Each record must be retyped in full. No character may differ.

^^^^^^^^

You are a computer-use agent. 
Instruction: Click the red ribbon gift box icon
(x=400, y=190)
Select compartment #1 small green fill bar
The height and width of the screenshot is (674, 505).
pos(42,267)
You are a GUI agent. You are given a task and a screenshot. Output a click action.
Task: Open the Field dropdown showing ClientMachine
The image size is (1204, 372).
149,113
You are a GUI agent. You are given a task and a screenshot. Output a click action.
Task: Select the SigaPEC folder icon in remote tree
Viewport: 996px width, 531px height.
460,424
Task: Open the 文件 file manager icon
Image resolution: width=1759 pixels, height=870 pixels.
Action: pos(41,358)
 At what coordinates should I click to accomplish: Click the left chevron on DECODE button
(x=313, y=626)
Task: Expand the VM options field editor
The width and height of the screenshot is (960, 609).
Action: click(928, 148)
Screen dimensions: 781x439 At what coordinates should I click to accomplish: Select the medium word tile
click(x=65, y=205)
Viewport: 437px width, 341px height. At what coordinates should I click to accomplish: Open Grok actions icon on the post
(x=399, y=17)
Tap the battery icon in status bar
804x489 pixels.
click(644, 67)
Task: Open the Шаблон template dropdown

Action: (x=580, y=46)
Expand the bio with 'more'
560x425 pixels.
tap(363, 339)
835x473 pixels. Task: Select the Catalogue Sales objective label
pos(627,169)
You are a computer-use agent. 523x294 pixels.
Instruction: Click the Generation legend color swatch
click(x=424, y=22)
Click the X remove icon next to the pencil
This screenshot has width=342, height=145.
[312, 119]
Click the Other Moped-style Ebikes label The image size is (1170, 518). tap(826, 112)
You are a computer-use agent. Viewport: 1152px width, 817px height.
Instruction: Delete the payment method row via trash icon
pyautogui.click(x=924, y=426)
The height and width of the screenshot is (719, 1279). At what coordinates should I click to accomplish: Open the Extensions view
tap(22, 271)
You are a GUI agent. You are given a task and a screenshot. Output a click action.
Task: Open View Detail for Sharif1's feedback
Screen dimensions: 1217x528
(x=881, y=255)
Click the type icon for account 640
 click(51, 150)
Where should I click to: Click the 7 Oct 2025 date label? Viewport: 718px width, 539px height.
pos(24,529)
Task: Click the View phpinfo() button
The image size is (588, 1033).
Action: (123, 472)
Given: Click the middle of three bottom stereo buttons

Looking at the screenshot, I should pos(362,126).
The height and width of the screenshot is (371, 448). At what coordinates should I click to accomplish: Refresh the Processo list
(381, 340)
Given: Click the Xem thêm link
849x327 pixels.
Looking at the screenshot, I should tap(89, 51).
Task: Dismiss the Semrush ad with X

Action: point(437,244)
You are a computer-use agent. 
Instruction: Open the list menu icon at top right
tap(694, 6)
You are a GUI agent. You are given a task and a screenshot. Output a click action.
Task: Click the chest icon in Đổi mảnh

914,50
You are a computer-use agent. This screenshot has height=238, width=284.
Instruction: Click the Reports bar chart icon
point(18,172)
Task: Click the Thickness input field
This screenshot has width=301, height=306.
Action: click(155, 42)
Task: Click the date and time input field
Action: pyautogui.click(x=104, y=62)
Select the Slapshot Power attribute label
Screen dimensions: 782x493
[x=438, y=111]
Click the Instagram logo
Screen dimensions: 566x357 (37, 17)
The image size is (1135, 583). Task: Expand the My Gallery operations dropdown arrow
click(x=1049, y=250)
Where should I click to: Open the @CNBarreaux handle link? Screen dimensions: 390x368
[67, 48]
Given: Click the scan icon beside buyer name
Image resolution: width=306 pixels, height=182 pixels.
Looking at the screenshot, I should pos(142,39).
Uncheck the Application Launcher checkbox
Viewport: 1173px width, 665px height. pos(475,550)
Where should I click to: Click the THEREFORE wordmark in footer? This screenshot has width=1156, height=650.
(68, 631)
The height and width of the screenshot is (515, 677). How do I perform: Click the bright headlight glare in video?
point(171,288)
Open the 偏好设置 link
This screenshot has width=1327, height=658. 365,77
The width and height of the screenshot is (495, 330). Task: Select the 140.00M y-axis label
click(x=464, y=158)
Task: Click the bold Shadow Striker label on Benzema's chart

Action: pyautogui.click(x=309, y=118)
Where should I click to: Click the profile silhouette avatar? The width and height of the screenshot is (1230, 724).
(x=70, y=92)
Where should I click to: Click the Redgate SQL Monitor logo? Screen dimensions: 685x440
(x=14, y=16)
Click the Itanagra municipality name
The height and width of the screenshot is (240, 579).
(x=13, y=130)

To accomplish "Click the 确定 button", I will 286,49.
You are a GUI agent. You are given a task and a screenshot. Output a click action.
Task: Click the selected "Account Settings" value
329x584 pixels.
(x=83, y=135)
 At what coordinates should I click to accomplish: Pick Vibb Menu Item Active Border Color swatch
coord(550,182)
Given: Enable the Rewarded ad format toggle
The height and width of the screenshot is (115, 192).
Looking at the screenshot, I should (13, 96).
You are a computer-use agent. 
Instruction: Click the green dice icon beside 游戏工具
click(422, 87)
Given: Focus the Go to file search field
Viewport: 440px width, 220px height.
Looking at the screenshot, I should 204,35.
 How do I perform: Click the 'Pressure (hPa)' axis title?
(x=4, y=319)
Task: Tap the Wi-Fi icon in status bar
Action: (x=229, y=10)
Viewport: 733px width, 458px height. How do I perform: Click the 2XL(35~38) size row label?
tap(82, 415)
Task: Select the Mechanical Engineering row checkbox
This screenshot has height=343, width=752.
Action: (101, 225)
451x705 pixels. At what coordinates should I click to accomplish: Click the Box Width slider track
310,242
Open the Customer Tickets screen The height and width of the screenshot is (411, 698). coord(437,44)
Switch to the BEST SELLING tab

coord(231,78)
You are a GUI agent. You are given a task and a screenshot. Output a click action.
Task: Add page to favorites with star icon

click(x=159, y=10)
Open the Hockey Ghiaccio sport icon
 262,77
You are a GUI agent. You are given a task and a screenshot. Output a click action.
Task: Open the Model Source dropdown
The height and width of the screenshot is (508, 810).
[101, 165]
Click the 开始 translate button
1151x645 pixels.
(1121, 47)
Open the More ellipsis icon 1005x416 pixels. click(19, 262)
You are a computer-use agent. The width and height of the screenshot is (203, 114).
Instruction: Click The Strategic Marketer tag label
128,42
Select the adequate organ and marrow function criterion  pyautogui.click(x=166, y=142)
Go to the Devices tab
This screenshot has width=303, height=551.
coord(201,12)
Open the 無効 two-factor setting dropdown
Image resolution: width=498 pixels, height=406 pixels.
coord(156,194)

^^^^^^^^

Result of this exercise
You are a computer-use agent. 
Instruction: Click the red ribbon gift box icon
(x=400, y=190)
Select compartment #1 small green fill bar
The height and width of the screenshot is (674, 505).
pos(42,267)
You are a GUI agent. You are given a task and a screenshot. Output a click action.
Task: Open the Field dropdown showing ClientMachine
The image size is (1204, 372).
149,113
You are a GUI agent. You are given a task and a screenshot. Output a click action.
Task: Select the SigaPEC folder icon in remote tree
Viewport: 996px width, 531px height.
460,424
Task: Open the 文件 file manager icon
Image resolution: width=1759 pixels, height=870 pixels.
Action: pos(41,358)
 At what coordinates should I click to accomplish: Click the left chevron on DECODE button
(x=313, y=626)
Task: Expand the VM options field editor
The width and height of the screenshot is (960, 609).
Action: click(928, 148)
Screen dimensions: 781x439 At what coordinates should I click to accomplish: Select the medium word tile
click(x=65, y=205)
Viewport: 437px width, 341px height. At what coordinates should I click to accomplish: Open Grok actions icon on the post
(x=399, y=17)
Tap the battery icon in status bar
804x489 pixels.
click(644, 67)
Task: Open the Шаблон template dropdown

Action: (x=580, y=46)
Expand the bio with 'more'
560x425 pixels.
tap(363, 339)
835x473 pixels. Task: Select the Catalogue Sales objective label
pos(627,169)
You are a computer-use agent. 523x294 pixels.
Instruction: Click the Generation legend color swatch
click(x=424, y=22)
Click the X remove icon next to the pencil
This screenshot has width=342, height=145.
[312, 119]
Click the Other Moped-style Ebikes label The image size is (1170, 518). tap(826, 112)
You are a computer-use agent. Viewport: 1152px width, 817px height.
Instruction: Delete the payment method row via trash icon
pyautogui.click(x=924, y=426)
The height and width of the screenshot is (719, 1279). At what coordinates should I click to accomplish: Open the Extensions view
tap(22, 271)
You are a GUI agent. You are given a task and a screenshot. Output a click action.
Task: Open View Detail for Sharif1's feedback
Screen dimensions: 1217x528
(x=881, y=255)
Click the type icon for account 640
 click(51, 150)
Where should I click to: Click the 7 Oct 2025 date label? Viewport: 718px width, 539px height.
pos(24,529)
Task: Click the View phpinfo() button
The image size is (588, 1033).
Action: (123, 472)
Given: Click the middle of three bottom stereo buttons

Looking at the screenshot, I should pos(362,126).
The height and width of the screenshot is (371, 448). At what coordinates should I click to accomplish: Refresh the Processo list
(381, 340)
Given: Click the Xem thêm link
849x327 pixels.
Looking at the screenshot, I should tap(89, 51).
Task: Dismiss the Semrush ad with X

Action: point(437,244)
You are a computer-use agent. 
Instruction: Open the list menu icon at top right
tap(694, 6)
You are a GUI agent. You are given a task and a screenshot. Output a click action.
Task: Click the chest icon in Đổi mảnh

914,50
You are a computer-use agent. This screenshot has height=238, width=284.
Instruction: Click the Reports bar chart icon
point(18,172)
Task: Click the Thickness input field
This screenshot has width=301, height=306.
Action: click(155, 42)
Task: Click the date and time input field
Action: pyautogui.click(x=104, y=62)
Select the Slapshot Power attribute label
Screen dimensions: 782x493
[x=438, y=111]
Click the Instagram logo
Screen dimensions: 566x357 (37, 17)
The image size is (1135, 583). Task: Expand the My Gallery operations dropdown arrow
click(x=1049, y=250)
Where should I click to: Open the @CNBarreaux handle link? Screen dimensions: 390x368
[67, 48]
Given: Click the scan icon beside buyer name
Image resolution: width=306 pixels, height=182 pixels.
Looking at the screenshot, I should pos(142,39).
Uncheck the Application Launcher checkbox
Viewport: 1173px width, 665px height. pos(475,550)
Where should I click to: Click the THEREFORE wordmark in footer? This screenshot has width=1156, height=650.
(68, 631)
The height and width of the screenshot is (515, 677). How do I perform: Click the bright headlight glare in video?
point(171,288)
Open the 偏好设置 link
This screenshot has width=1327, height=658. 365,77
The width and height of the screenshot is (495, 330). Task: Select the 140.00M y-axis label
click(x=464, y=158)
Task: Click the bold Shadow Striker label on Benzema's chart

Action: pyautogui.click(x=309, y=118)
Where should I click to: Click the profile silhouette avatar? The width and height of the screenshot is (1230, 724).
(x=70, y=92)
Where should I click to: Click the Redgate SQL Monitor logo? Screen dimensions: 685x440
(x=14, y=16)
Click the Itanagra municipality name
The height and width of the screenshot is (240, 579).
(x=13, y=130)

To accomplish "Click the 确定 button", I will 286,49.
You are a GUI agent. You are given a task and a screenshot. Output a click action.
Task: Click the selected "Account Settings" value
329x584 pixels.
(x=83, y=135)
 At what coordinates should I click to accomplish: Pick Vibb Menu Item Active Border Color swatch
coord(550,182)
Given: Enable the Rewarded ad format toggle
The height and width of the screenshot is (115, 192).
Looking at the screenshot, I should (13, 96).
You are a computer-use agent. 
Instruction: Click the green dice icon beside 游戏工具
click(422, 87)
Given: Focus the Go to file search field
Viewport: 440px width, 220px height.
Looking at the screenshot, I should 204,35.
 How do I perform: Click the 'Pressure (hPa)' axis title?
(x=4, y=319)
Task: Tap the Wi-Fi icon in status bar
Action: (x=229, y=10)
Viewport: 733px width, 458px height. How do I perform: Click the 2XL(35~38) size row label?
tap(82, 415)
Task: Select the Mechanical Engineering row checkbox
This screenshot has height=343, width=752.
Action: (101, 225)
451x705 pixels. At what coordinates should I click to accomplish: Click the Box Width slider track
310,242
Open the Customer Tickets screen The height and width of the screenshot is (411, 698). coord(437,44)
Switch to the BEST SELLING tab

coord(231,78)
You are a GUI agent. You are given a task and a screenshot. Output a click action.
Task: Add page to favorites with star icon

click(x=159, y=10)
Open the Hockey Ghiaccio sport icon
 262,77
You are a GUI agent. You are given a task and a screenshot. Output a click action.
Task: Open the Model Source dropdown
The height and width of the screenshot is (508, 810).
[101, 165]
Click the 开始 translate button
1151x645 pixels.
(1121, 47)
Open the More ellipsis icon 1005x416 pixels. click(19, 262)
You are a computer-use agent. The width and height of the screenshot is (203, 114).
Instruction: Click The Strategic Marketer tag label
128,42
Select the adequate organ and marrow function criterion  pyautogui.click(x=166, y=142)
Go to the Devices tab
This screenshot has width=303, height=551.
coord(201,12)
Open the 無効 two-factor setting dropdown
Image resolution: width=498 pixels, height=406 pixels.
coord(156,194)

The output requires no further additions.